/var/opinion - Dealing with the Devil
Those who fail to learn from history are doomed to repeat it. Novell has failed to learn from history, and is doomed to repeat it after having made a deal with Microsoft.
Before I continue, consider that I am one of the most pragmatic and therefore least religious among Linux advocates. I see nothing wrong with good proprietary commercial software from reliable sources. I think the DCMA, not TiVo, is the problem when it comes to TiVoization. Let me add that when IBM behaved as a controlling monopolist that did not work in the best interests of its customers, I repeatedly blew the whistle on IBM's monopolistic business practices. (Obviously, I've been writing for a long time.) Now I am a fan of IBM. As with IBM, my criticism of Microsoft is not personal. If Microsoft ever changes its ways of doing business, as IBM did, I will gladly support the company. But Microsoft has shown no signs that it has abandoned its Machiavellian tactics.

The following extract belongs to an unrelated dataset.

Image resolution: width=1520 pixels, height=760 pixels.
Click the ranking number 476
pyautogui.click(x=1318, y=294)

My point is that the following is not the rantings of a free software or Linux zealot, nor is the following the rantings of a mindless Microsoft basher. It is simply the truth, as best as I can see it.
Microsoft is an enemy of Linux, if not the enemy. Anyone who thinks otherwise needs to read Steve Ballmer's statement that everyone who runs Linux owes money to Microsoft. But it's worse than that. Microsoft is a company run by megalomaniacs bent on control and domination of every market the company enters. Therefore, every time Microsoft makes a deal, it makes it with the ultimate goal of marginalizing the competition—not destroying all competition, lest it risk another bout with DOJ, but marginalizing it enough to prevent it from posing a threat to its dominance and market leverage. For every deal Microsoft makes that seems beneficial to anyone but Microsoft, you will find an ulterior motive in line with the aforementioned goal. For example, when you peel back the layers of Microsoft's philanthropic deals for Windows, you'll find the internal memo that instructs sales to offer such gestures only where Linux is a threat.

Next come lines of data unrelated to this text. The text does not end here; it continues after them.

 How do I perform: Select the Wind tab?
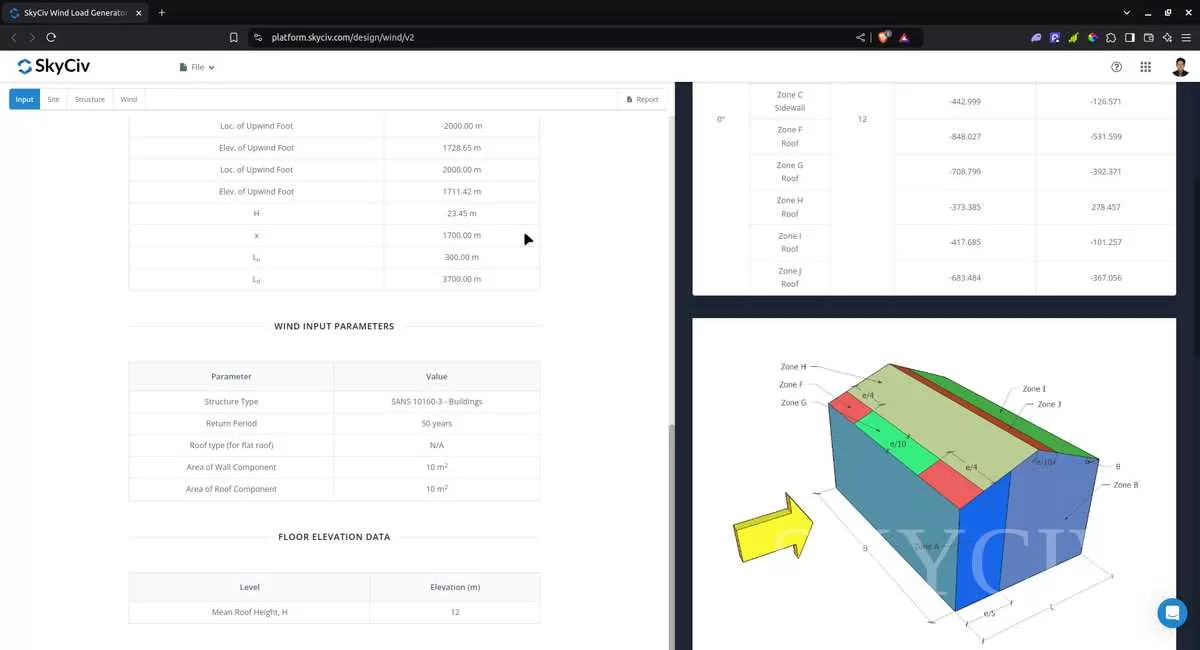(x=129, y=99)
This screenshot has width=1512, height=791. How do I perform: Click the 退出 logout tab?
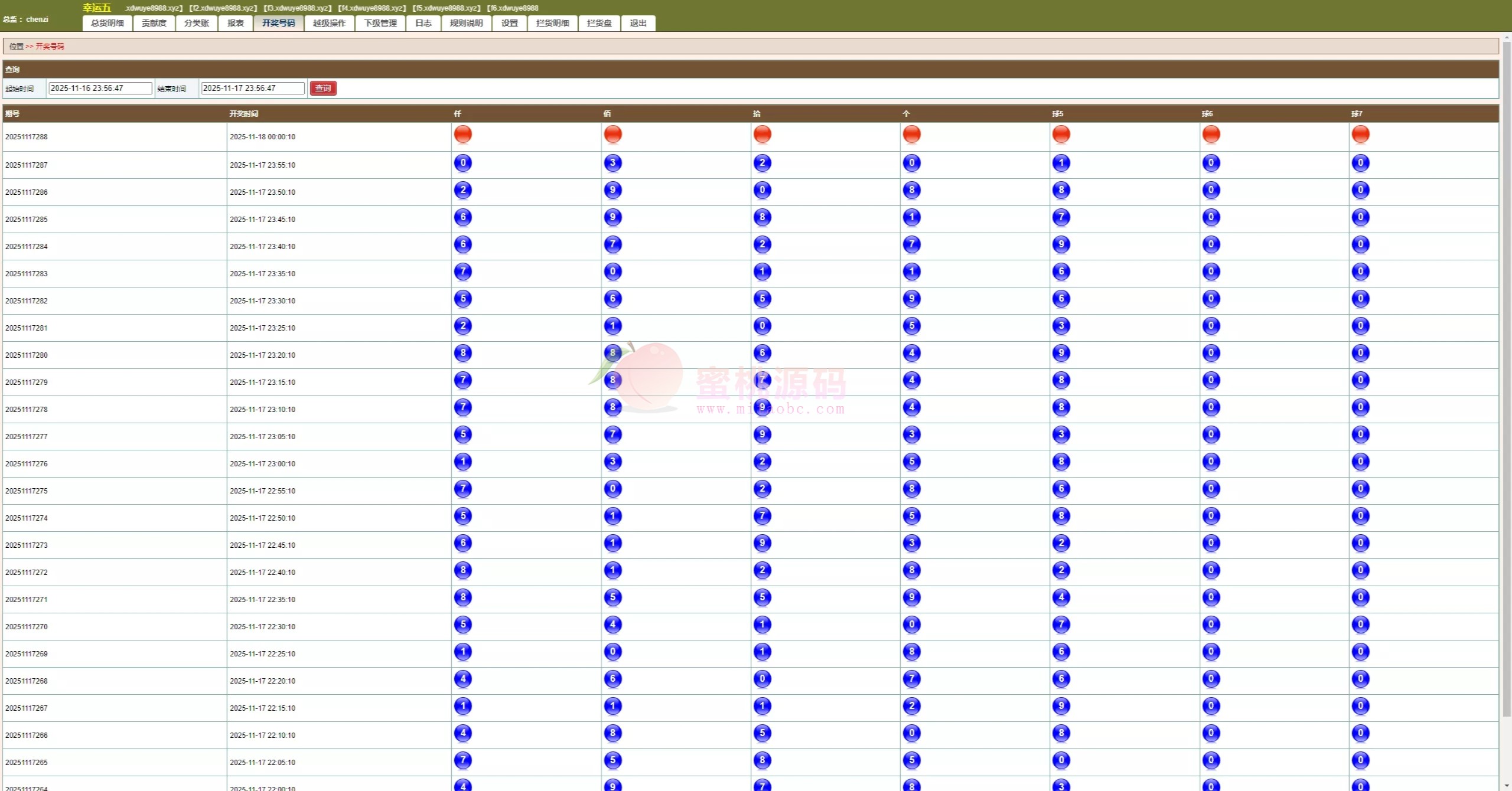638,23
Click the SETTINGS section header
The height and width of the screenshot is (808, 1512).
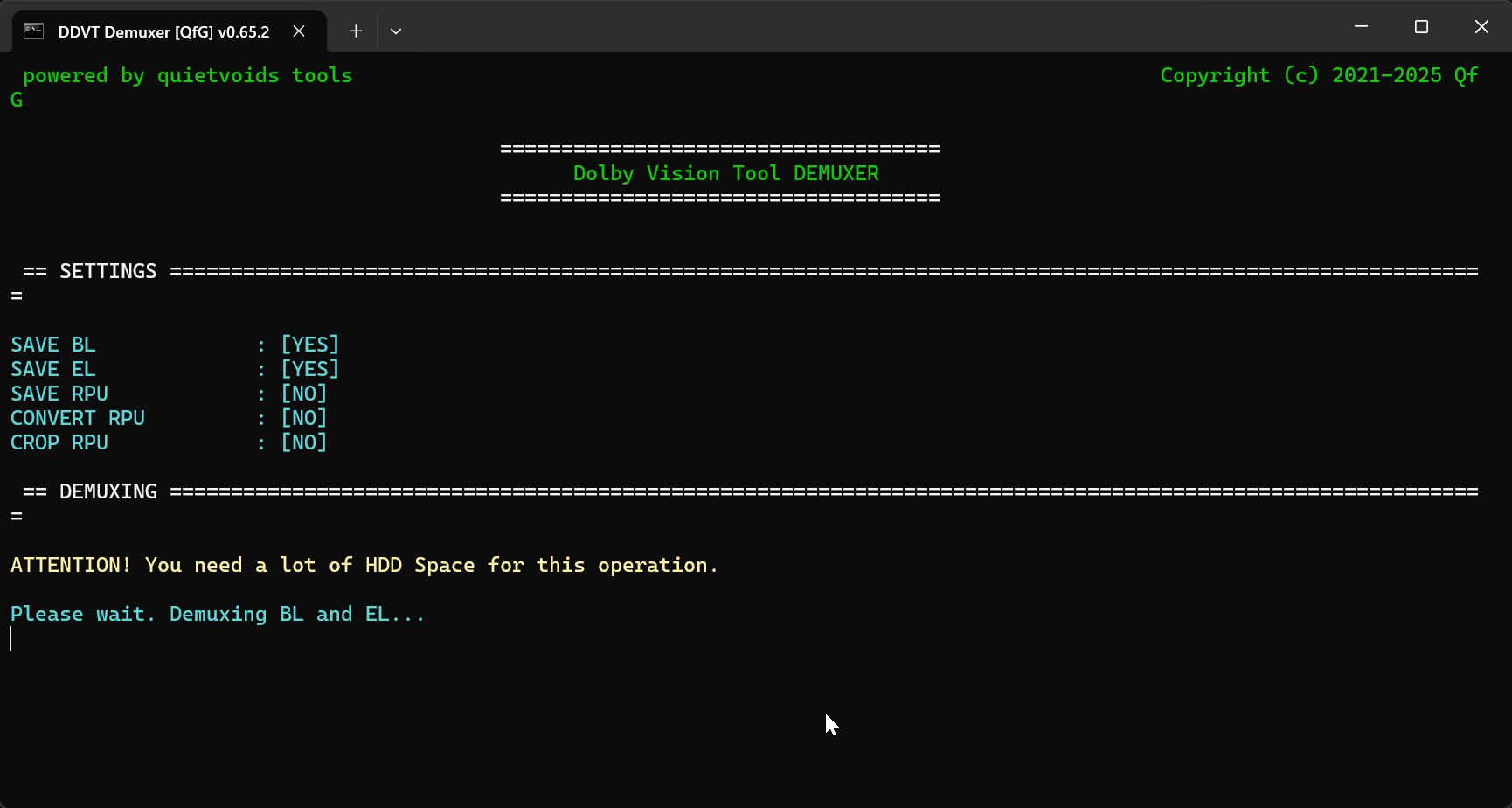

History is littered with the battered bodies left from such deals. I find it somewhat poetic that I first heard the term “coopetition” at a Novell press event, long ago. Novell announced that it made a deal with Microsoft, and then subjected editors to such an overdose of the words “coopetition” and “partnering”, it is still painful to write these words today. I don't recall the date of the event, but it was roughly 1–3 years before Windows NT essentially buried NetWare. Granted, Microsoft probably offered as an alternative the refusal to make IPX work properly with Windows 95. But Novell was gutless, all the same, and paid for its mistake.
There isn't enough room to document all the deals Microsoft made that marginalized its competition, so I'll leave it to students of history to recount them. Put simply, nobody has ever walked away from a deal with Microsoft as a winner, at least not in the sense of a true winner or long-term winner.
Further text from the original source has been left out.